I know a lot of people are depending on it, but it’s also great for the people who are doing it for the fun and something to be doing.
It was very touch and go at the start of the season as to whether we would bring our horses back in because we didn’t want to bring them in and next thing the racing was suspended again after putting money into it.
It’s great that it is going again and I was very impressed with how it was run at Oldcastle. Everyone was keeping their distance from each other and adhering to the rules.
How did you come across the horse?
Colin bought Dento Des Obeaux at the sales last year and knew that we were looking for a horse. He said we could take him and when we bought him he ran with Colin last year and then with me thinking about training we said we may as well get it done now and that is when I got my handler’s license out.
We have to give the credit to Colin, he is the one who found the horse.
Do you have any horses to follow from the yards you are riding out in?
Colin has a couple of nice four-year-old’s, the two that really standout are a nice Sholokhov and there is a nice Famous Name horse, and they are doing everything that they are being asked to do very well.

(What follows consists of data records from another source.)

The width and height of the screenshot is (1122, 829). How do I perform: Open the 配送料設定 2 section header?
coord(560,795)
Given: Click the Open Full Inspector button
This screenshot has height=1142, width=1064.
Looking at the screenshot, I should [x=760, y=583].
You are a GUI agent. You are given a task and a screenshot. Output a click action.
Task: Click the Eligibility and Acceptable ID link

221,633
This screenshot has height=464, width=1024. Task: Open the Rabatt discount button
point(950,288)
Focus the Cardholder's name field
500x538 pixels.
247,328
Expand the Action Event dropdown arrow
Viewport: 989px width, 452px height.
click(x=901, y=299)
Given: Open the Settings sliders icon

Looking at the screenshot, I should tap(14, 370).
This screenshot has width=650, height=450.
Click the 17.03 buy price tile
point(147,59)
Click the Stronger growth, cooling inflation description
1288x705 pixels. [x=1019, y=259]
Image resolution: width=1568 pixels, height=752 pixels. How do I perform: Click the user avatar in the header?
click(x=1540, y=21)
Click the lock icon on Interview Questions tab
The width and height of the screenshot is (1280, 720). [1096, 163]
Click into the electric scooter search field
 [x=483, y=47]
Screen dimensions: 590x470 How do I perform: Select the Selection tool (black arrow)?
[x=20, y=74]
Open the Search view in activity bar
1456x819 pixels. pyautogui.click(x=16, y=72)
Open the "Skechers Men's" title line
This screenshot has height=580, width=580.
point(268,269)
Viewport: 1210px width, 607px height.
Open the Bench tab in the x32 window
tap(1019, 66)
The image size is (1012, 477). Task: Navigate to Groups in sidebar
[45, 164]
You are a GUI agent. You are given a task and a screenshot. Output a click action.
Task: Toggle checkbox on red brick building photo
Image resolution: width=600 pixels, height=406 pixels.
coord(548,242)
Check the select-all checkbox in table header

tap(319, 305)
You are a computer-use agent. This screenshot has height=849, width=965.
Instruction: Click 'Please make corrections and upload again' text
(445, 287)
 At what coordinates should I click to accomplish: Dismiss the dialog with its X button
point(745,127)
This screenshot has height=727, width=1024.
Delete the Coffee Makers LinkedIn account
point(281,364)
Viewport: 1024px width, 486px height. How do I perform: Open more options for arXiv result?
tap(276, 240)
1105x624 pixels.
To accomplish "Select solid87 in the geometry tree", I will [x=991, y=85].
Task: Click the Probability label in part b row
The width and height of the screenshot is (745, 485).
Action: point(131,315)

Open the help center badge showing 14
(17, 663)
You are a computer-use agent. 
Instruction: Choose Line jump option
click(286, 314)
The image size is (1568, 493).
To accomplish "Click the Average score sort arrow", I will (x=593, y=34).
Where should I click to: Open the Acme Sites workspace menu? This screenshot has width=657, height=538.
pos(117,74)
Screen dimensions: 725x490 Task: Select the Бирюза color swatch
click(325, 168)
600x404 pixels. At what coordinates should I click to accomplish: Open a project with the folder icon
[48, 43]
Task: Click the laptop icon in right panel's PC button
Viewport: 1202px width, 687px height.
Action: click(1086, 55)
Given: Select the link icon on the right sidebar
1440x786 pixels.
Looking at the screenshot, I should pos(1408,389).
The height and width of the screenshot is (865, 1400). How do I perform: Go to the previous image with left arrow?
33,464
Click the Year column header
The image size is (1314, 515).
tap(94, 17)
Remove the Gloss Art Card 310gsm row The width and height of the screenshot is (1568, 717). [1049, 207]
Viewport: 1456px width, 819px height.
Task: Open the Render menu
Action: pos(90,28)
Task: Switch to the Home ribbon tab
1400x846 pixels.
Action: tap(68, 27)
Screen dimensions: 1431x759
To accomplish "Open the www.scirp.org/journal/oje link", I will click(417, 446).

Outside of racing, do you play any other sports?
More so to keep myself fit I would play a bit of soccer. I would go to five-a-side once a week and then there is a team as well that is local to Downpatrick. It is more for fitness-wise that I would go along to that.
If I didn’t watch myself my weight would rise up again, just with my build. It actually got to the stage there that I was even far too heavy for point-to-pointing, I did struggle for a while but I have got it back under control so hopefully I can keep it like that.
And finally, what aims would you have for the season?
It would be great to try and get a couple of outside rides to try and get my name out a bit there and then obviously with my own horses, for Dento, I would plan to run him in a Hunter Chase towards the end of the year.
There is a Maiden Hunter Chase around Downpatrick that we hummed and hawed about going for last year and that could be a plan for this year, and then for the mare it would be nice to get a win into her.
She will probably run in the next couple of weeks – she could do with the run but I would say that she could start off in Toomebridge or Moira the week after.